Wish fulfillment ain’t what it used to be — maybe I should have read a little more closely through the contributors’ list before I checked out What Might Have Been: Imaginary History From Twelve Leading Historians. I’m a sucker for alternate history essays or stories (or ‘counterfactual history,’ if I’m to use the term they’re addicted to in the book), and the fact that I enjoyed a series of often pretty good short stories also called What Might Have Been, which I’ve still got around here somewhere, probably helped me when it came to checking things out.

But it’s an explicitly right/Tory/conservative collection as such, or at least editor Andrew Roberts wants to make it so. That perhaps explains the presence of Conrad Black talking about the possibility of the Japanese not actually bombing Pearl Harbor, for example. It’s sometimes creative, it’s sometimes rote, once or twice an author hashes out what actually did happen in history while spending only a line or two on the putative alternate results.

Twice, however, it verges into the realm of the bizarrely wonderful, where the authors don’t so much care about illustrating an alternate reality as much as just plain venting. Roberts himself gets one of those moments when he posits a Russian Revolution where Lenin got off the train, was about to begin a speech, and then got shot by one Lev Harveivic Oswalt, a touch that made me want to hit him. In Roberts’ vision Kerensky remained at the head of the Russian government, somehow single-handedly turned Russia into a beautiful and capitalist liberal democracy and made sure that everything was nice and happy. I want to assume that the thrust was actually satiric here in keeping with the name of the assassin, but I have my severe doubts.
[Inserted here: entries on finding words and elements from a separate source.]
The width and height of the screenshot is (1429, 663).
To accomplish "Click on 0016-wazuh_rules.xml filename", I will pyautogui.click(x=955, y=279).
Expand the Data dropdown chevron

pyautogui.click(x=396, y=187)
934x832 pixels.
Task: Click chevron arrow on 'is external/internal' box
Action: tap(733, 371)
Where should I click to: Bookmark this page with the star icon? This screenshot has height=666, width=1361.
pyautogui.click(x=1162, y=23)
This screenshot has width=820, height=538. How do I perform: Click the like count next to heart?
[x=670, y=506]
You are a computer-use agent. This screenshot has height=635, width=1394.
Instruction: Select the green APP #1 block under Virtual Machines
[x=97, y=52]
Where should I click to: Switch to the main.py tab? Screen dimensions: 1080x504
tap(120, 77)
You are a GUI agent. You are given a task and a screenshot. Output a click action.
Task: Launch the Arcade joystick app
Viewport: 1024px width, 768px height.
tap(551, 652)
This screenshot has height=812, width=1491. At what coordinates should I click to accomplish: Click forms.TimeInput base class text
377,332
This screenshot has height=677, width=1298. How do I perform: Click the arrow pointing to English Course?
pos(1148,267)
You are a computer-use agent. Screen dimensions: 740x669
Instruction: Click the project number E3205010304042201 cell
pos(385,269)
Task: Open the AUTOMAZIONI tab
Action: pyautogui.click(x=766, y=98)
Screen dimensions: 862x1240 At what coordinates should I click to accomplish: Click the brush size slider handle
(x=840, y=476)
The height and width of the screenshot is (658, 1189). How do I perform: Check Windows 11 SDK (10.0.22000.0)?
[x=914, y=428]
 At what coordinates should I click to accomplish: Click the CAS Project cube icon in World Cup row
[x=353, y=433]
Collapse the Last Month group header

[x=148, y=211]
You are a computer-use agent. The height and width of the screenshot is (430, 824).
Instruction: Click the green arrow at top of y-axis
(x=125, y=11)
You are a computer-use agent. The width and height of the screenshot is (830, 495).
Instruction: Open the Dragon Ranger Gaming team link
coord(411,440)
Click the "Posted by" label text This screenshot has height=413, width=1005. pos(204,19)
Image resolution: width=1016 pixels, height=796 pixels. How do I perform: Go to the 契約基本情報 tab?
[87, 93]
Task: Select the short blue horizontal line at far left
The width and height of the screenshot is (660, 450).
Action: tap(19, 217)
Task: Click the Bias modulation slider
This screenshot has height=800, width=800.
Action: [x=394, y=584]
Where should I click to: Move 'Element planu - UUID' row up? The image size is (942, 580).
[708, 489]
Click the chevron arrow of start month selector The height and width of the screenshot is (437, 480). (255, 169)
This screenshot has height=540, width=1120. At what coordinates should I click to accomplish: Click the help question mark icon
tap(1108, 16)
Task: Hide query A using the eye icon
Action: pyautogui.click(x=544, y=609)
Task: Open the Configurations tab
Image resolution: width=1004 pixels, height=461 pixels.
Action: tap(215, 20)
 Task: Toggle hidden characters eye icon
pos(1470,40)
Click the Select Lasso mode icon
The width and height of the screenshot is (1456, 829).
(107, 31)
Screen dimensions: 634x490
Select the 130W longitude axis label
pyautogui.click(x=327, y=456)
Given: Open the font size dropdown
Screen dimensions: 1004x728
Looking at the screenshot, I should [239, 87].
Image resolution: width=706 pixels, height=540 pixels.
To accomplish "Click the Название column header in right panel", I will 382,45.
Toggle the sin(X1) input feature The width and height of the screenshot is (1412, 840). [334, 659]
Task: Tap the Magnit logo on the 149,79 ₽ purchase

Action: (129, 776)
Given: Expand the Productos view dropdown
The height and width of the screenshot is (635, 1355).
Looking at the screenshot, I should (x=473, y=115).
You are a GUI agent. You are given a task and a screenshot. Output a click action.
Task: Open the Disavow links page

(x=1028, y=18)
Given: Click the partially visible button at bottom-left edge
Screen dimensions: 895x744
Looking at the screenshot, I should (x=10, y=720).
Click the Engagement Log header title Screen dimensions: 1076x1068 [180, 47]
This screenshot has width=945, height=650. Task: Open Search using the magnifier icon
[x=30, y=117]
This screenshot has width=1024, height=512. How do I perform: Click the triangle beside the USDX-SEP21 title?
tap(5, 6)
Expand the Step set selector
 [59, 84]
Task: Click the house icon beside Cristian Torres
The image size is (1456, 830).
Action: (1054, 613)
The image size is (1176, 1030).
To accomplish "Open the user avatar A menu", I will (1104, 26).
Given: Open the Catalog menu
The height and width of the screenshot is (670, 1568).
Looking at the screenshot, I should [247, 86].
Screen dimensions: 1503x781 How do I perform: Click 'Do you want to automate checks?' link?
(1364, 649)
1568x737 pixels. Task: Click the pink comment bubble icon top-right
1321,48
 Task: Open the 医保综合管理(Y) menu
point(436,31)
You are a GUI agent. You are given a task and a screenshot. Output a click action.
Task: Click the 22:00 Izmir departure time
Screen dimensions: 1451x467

Meanwhile, one David Frum posited a world where enough chads fell off ballots in Florida that Gore was in office when 9/11 rolls around. A quick check of the credits revealed he was a speechwriter for the president we do have, as well as having just coauthored a book with Richard Perle. So the unsurprising savaging of Gore and crew as being little more than the touchy-feely stereotypes which folks of Frum’s ilk assume defines their ideological enemies becomes its own ridiculous joke, especially since you just know the guy would react spectacularly poorly to the idea that he was little more than a death-worshipping bigot (or something similar). But I suspect it figures that in a world where the reality of BushCo in office during 9/11 and after has been ad hoc flailing and desperation means that all Frum can hope for now is to convince himself it would have been worse otherwise.